La nouvelle traversa rapidement les montagnes et parvint à son père. Le roi KOULIDJOMBO dépêcha ses cavaliers les plus rapides auprès de son fils. Les chevaux galopèrent et volèrent à la vitesse de la lumière. Quelques minutes plus tard, TENDE était face à son père qui lui demanda :
- Qu’as-tu fait de ton serment TENDE ?
Le prince espiègle pleurait, gémissait et n’avait plus de force pour répondre. Le roi ordonna alors que l’on fasse venir les zèbres afin qu’ils viennent délivrer TENDE de son costume devenu une véritable camisole de force. Après plusieurs rites et offrandes, les zèbres demandèrent que TENDE fût trempé dans le fleuve sacré GUIBANOU. Dès que cela fut fait, les MBILINGOUS, ces esprits magiques qui habitent les eaux du fleuve délivrèrent TENDE de son costume. Quand il retrouva tous ses esprits, TENDE demanda à boire et à manger.
- Comme tu as violé le pacte qui nous lie, tu ne boiras pas de notre eau et ne mangeras pas de notre nourriture, lui rétorquèrent les zèbres.
- J’ai été induit en erreur par mes conseillers, reconnut TENDE. J’implore votre pardon.

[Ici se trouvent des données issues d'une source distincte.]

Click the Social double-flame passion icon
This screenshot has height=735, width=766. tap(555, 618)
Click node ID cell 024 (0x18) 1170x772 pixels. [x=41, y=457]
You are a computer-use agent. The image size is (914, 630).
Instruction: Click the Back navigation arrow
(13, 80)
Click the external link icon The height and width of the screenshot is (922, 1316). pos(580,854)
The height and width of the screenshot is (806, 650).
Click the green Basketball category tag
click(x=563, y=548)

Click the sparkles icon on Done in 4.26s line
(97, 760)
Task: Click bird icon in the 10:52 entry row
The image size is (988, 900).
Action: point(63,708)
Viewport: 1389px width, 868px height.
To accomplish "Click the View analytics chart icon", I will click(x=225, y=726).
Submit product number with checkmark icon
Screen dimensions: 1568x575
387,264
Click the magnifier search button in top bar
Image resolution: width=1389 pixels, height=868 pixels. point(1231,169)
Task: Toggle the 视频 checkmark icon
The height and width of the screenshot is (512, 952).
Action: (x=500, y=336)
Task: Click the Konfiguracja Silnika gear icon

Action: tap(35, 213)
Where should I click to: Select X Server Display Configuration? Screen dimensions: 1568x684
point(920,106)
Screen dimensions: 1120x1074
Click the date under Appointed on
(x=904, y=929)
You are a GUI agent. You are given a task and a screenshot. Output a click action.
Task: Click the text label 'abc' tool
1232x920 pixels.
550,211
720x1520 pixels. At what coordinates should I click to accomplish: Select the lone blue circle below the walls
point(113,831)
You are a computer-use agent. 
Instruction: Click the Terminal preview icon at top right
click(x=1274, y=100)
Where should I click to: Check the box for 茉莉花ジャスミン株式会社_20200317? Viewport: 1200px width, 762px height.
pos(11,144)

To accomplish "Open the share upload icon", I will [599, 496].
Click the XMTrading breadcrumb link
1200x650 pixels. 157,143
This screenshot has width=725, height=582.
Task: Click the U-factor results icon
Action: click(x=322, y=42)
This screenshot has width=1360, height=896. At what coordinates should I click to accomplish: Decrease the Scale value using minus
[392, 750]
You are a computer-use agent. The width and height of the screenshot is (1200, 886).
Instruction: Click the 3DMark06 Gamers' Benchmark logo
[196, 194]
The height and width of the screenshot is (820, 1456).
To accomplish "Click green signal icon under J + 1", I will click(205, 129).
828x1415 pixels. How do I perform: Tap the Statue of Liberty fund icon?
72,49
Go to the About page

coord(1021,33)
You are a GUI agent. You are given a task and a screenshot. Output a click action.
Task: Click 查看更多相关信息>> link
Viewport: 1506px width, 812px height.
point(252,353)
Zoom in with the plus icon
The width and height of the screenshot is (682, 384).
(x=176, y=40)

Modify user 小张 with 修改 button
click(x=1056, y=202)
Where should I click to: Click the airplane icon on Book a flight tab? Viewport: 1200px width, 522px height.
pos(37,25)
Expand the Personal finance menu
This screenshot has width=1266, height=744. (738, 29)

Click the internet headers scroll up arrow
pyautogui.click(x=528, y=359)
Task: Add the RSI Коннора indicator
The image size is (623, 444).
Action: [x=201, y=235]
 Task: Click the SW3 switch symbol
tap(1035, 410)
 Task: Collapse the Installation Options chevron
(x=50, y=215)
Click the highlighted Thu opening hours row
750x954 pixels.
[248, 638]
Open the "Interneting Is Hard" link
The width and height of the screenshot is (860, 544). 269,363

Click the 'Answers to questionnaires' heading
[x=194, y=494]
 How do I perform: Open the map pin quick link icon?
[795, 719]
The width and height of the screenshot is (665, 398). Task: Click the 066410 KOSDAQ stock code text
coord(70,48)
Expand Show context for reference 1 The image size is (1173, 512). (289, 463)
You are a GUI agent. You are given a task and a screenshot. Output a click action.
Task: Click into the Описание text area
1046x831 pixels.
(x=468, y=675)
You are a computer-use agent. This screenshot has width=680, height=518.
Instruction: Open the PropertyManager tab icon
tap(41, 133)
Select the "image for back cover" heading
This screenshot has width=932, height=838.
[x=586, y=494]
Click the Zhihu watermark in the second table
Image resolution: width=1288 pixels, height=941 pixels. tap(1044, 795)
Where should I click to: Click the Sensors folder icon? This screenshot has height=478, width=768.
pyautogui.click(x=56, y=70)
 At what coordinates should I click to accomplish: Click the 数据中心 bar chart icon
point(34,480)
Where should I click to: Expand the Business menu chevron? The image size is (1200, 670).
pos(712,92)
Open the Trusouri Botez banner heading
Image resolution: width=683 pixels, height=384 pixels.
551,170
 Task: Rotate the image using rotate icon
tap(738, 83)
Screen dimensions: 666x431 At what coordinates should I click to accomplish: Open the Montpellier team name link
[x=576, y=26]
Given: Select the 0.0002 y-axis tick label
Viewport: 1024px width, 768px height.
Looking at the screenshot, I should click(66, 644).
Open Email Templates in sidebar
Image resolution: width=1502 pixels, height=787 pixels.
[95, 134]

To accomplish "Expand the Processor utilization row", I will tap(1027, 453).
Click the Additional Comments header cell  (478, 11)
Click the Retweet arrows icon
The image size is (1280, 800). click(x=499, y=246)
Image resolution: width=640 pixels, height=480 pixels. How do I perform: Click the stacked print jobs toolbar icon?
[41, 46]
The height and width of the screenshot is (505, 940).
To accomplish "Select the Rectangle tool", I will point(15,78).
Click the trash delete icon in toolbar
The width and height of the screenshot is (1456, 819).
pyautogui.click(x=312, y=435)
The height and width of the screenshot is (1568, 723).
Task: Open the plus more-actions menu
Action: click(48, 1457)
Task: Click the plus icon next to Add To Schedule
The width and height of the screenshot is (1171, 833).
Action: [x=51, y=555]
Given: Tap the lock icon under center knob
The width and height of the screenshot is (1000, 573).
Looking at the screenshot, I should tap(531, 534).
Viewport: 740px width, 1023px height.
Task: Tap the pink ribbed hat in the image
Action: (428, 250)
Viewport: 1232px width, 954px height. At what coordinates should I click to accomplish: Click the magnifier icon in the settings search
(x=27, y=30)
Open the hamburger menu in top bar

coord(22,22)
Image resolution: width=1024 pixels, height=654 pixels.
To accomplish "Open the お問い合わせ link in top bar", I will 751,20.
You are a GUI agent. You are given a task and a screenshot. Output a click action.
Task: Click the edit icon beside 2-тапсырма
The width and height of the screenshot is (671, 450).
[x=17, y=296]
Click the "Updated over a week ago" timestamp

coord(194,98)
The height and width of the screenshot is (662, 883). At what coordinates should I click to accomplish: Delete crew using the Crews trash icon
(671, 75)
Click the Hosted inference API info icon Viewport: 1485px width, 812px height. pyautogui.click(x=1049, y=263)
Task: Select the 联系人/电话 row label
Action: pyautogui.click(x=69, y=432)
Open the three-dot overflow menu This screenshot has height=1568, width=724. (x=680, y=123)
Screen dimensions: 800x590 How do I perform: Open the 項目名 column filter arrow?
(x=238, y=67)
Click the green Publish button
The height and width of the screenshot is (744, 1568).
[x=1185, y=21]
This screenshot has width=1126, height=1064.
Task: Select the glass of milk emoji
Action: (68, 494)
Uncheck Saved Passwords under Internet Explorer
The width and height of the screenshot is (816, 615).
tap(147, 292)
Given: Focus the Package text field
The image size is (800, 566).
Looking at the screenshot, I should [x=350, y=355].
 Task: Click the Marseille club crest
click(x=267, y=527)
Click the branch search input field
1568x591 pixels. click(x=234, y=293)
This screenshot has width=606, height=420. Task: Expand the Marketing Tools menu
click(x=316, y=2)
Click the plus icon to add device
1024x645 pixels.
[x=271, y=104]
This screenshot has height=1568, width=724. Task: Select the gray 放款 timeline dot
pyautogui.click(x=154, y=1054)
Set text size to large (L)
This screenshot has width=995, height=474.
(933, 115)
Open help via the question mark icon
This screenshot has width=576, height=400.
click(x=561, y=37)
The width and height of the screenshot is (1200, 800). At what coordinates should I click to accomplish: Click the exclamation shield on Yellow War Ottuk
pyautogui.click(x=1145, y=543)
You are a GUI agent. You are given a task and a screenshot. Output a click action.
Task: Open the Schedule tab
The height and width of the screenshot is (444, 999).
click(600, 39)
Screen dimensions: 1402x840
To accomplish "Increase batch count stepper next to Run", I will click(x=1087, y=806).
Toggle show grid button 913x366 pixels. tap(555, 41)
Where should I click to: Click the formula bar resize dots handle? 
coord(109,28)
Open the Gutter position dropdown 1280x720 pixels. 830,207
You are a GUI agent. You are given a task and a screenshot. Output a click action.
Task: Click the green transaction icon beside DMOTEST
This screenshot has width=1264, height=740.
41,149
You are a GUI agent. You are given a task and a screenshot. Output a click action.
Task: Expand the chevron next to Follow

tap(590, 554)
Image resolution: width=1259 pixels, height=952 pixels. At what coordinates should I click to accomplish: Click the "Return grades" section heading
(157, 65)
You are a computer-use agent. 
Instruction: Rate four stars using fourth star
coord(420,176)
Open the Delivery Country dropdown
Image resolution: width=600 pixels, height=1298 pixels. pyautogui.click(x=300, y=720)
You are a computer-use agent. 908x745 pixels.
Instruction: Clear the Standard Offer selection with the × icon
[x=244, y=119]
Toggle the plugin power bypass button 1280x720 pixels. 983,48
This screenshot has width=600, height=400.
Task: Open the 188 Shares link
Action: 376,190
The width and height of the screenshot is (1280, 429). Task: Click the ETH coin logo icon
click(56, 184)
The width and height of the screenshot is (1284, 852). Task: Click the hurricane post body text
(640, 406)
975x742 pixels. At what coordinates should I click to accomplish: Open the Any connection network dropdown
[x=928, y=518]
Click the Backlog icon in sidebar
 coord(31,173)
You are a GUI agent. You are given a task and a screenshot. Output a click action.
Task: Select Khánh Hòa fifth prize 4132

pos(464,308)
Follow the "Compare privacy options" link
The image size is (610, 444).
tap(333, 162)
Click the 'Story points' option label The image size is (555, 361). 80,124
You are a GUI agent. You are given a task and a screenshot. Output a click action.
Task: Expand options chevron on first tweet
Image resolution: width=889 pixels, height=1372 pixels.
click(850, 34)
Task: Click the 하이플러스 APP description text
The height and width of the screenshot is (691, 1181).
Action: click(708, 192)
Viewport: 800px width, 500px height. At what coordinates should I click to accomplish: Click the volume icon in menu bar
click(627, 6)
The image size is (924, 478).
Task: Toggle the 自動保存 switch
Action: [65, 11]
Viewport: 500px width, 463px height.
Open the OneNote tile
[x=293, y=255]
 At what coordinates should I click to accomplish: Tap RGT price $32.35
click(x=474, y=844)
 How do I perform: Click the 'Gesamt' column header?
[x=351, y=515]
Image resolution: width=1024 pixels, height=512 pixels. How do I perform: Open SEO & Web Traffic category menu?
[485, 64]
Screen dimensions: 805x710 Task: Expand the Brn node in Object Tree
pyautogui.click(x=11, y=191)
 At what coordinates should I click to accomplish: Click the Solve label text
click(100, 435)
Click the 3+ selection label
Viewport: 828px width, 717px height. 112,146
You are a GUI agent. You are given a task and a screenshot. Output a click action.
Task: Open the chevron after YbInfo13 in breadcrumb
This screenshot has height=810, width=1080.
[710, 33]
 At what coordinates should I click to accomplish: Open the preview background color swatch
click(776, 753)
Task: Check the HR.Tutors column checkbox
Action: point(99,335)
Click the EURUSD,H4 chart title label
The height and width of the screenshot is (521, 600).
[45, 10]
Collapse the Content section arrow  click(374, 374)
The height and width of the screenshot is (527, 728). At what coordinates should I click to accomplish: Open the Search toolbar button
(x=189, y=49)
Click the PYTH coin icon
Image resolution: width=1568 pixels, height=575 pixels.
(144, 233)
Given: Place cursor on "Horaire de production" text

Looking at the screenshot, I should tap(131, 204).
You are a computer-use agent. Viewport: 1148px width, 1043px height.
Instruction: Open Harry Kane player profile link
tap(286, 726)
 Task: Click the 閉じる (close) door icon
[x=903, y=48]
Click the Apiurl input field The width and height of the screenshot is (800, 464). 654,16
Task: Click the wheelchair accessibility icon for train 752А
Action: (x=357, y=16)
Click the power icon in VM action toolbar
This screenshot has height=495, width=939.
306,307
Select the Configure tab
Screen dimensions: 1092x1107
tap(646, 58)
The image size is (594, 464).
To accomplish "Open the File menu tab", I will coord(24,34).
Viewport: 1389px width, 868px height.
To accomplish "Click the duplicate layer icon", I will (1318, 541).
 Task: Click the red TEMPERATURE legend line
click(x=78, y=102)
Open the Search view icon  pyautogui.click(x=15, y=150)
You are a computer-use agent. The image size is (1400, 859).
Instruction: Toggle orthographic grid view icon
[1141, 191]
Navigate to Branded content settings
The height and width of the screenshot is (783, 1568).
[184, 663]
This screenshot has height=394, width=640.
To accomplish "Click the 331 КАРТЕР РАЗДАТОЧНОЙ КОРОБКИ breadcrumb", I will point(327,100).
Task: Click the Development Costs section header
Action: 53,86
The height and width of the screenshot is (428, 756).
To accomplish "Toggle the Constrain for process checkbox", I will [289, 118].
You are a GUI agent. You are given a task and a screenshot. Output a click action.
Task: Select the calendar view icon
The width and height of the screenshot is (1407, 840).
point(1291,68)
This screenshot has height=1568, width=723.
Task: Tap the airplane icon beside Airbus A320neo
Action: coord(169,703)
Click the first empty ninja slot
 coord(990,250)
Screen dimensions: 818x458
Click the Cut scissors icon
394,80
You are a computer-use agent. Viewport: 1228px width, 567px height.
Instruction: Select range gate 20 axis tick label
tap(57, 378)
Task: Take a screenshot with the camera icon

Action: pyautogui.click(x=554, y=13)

Dans la mesure où les zèbres ne sont pas rancuniers comme les hommes, ils pardonnèrent à TENDE. Ce dernier fut conduit au palais royal où il se restaura. Le roi convoqua alors les dignitaires du royaume afin de présenter aux zèbres survivants des excuses officielles. TENDE ainsi que ses conseillers se confessèrent durant ces assises et rassurèrent tout le monde que plus jamais ils ne violeront le pacte avec les alliés du royaume. Puis TENDE quitta la province de GBAZA et regagna le palais où il vécut auprès de son père. Ce dernier lui inculqua des notions de fidélité et de loyalisme. Ainsi prit fin la tentative de renversement du roi KOULIDJOMBO et le conflit avec les zèbres. Le prince TENDE continua l’apprentissage de l’exercice du pouvoir auprès de son père jusqu’à la mort de ce dernier.
Après la mort du roi, les zèbres organisèrent la succession conformément aux traditions et au pacte qui les liait au royaume. Mais très affligés par la disparition de KOULIDJOMBO, ils regagnèrent le domaine de leurs ancêtres, la forêt, au-delà du grand fleuve, laissant les MBILINGOUS servir d’intermédiaires entre eux et les hommes.
TENDE, enrichi de son expérience à GBAZA et des conseils de son père fit de son royaume un modèle de paix, de tolérance et de prospérité pour les nations du monde entier.